Wolkers et al. asked whether the location of an antigenic peptide within its source protein could influence cross-priming of CD8⁺ T cells. Using green fluorescent protein (GFP) as a model antigen, the authors engineered several chimeric proteins. They placed one of two distinct CD8⁺ T-cell epitopes either near the N-terminus, within a signal sequence, or near the C-terminus of GFP. Using both T-cell recognition and biochemical assays, the authors showed that when these constructs were expressed in wild-type tumor cells, both epitopes were presented with comparable efficiency irrespective of their position within the chimeric GFP molecules.

The authors then expressed these constructs in tumor cells lacking the transporter associated with antigen processing (TAP), a heterodimeric complex that translocates cytosolic peptides into the endoplasmic reticulum. Immunization of mice with these TAP-deficient cells, a setting that depends on cross-priming, could elicit antigen-specific CD8⁺ T cells only when the relevant epitope was located in the C-terminal position of the chimeric protein. These data support the idea that cross-priming favors antigenic peptides located within mature proteins and reveal an unexpected bias against epitopes located within functional signal peptides.

Each of these studies square nicely with two recent reports describing a pathway in antigen-presenting dendritic cells for endocytosed material (presumably including intact proteins); this pathway leads from the phagosome to the cytosol and results in protein degradation and presentation via the endogenous class I MHC machinery (Fig. 1)^10,11. The finding that the location of an epitope within a larger protein can profoundly influence cross-priming of CD8⁺ T cells may help to clarify some of the controversy surrounding the ability of different antigens to participate in this process¹².

Figure 1: The long and short of cross-priming.

Deborah Maizels

Parenchymal cells (left) can generate surface complexes of class I MHC molecules occupied with virtually any cellular peptide of the correct length and sequence, including those found within a mature protein (red fragment) or derived from a signal sequence (green fragment). Cross-priming involves the uptake of cellular antigens by bone marrow–derived APCs (right), which are then directed to an endogenous class I MHC presentation pathway.
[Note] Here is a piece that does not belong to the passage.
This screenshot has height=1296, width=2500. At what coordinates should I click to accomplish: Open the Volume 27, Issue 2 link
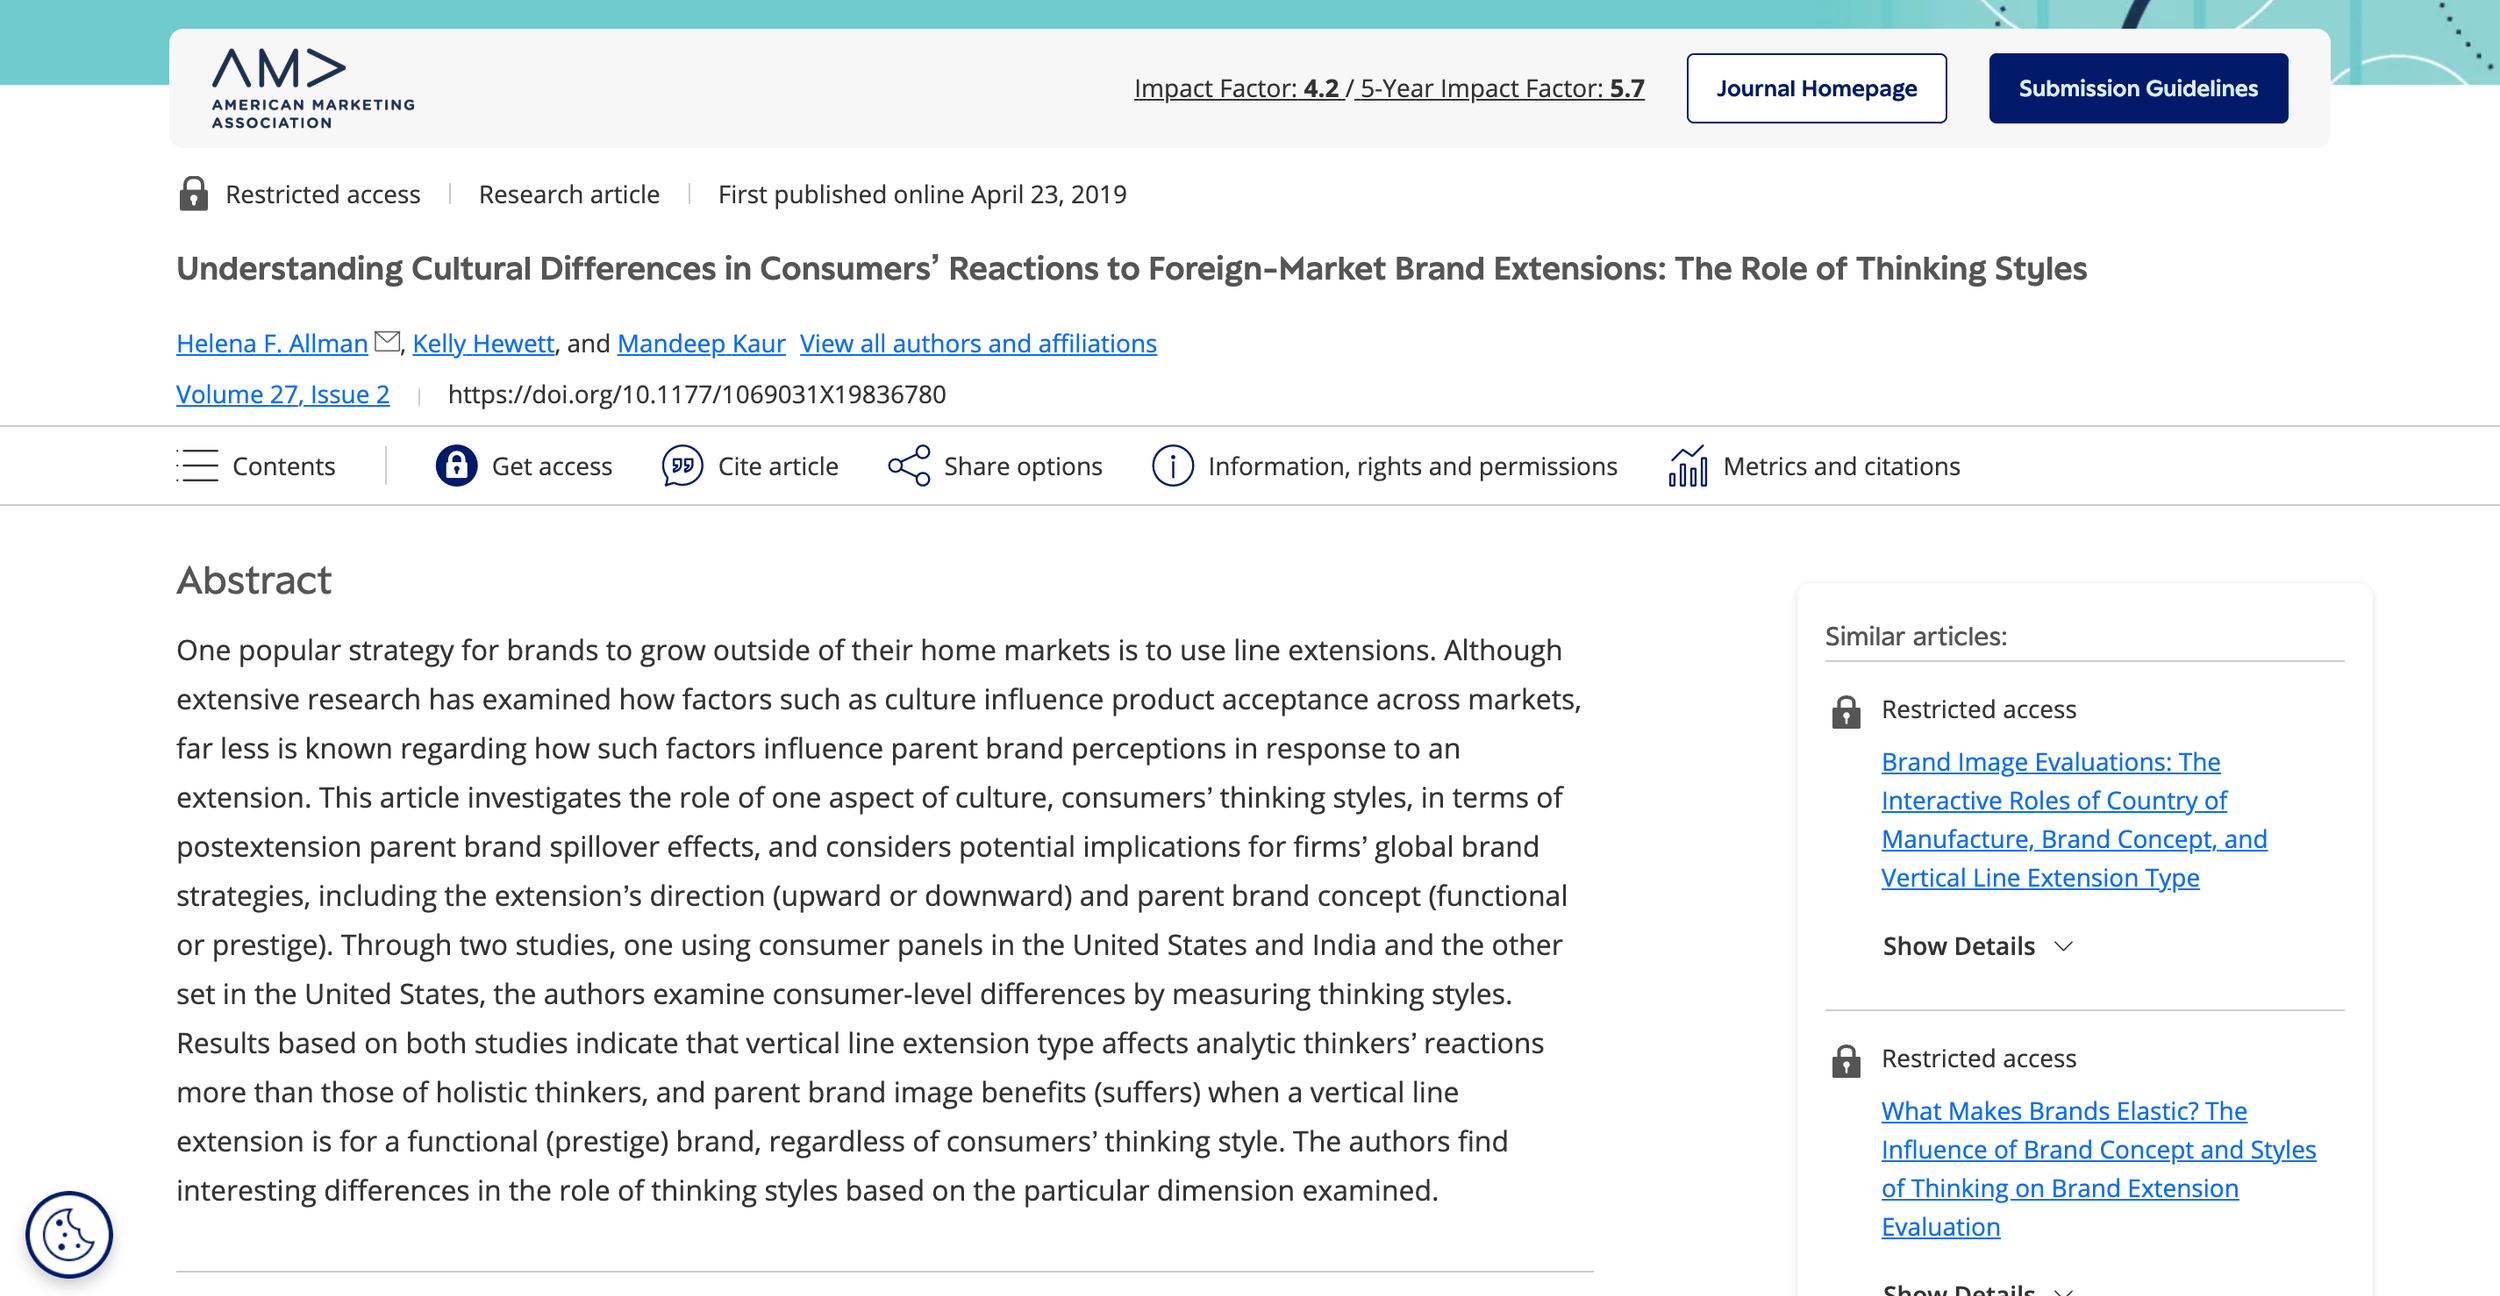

The three new studies indicate that it is mature proteins, instead of smaller peptides, that are transferred from donor cell to APCs during cross-priming and suggest a bias against epitopes contained within signal sequences in this process. ER, endoplasmic reticulum.
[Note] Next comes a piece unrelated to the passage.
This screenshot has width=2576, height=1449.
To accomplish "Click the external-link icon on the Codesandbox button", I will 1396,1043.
Taken together, these three new studies provide a useful theoretical foundation for understanding the cross-priming pathway, and offer a practical framework for its exploitation. If cellular proteins and not peptides are the source material for cross-priming of CD8⁺ T cells, vaccination strategies based on maximizing steady-state expression levels and stability in donor cells would be predicted to generate superior CD8⁺ T cell responses. Further studies will certainly shed light on this and perhaps allow the meaningful translation of this new understanding from bench to bedside.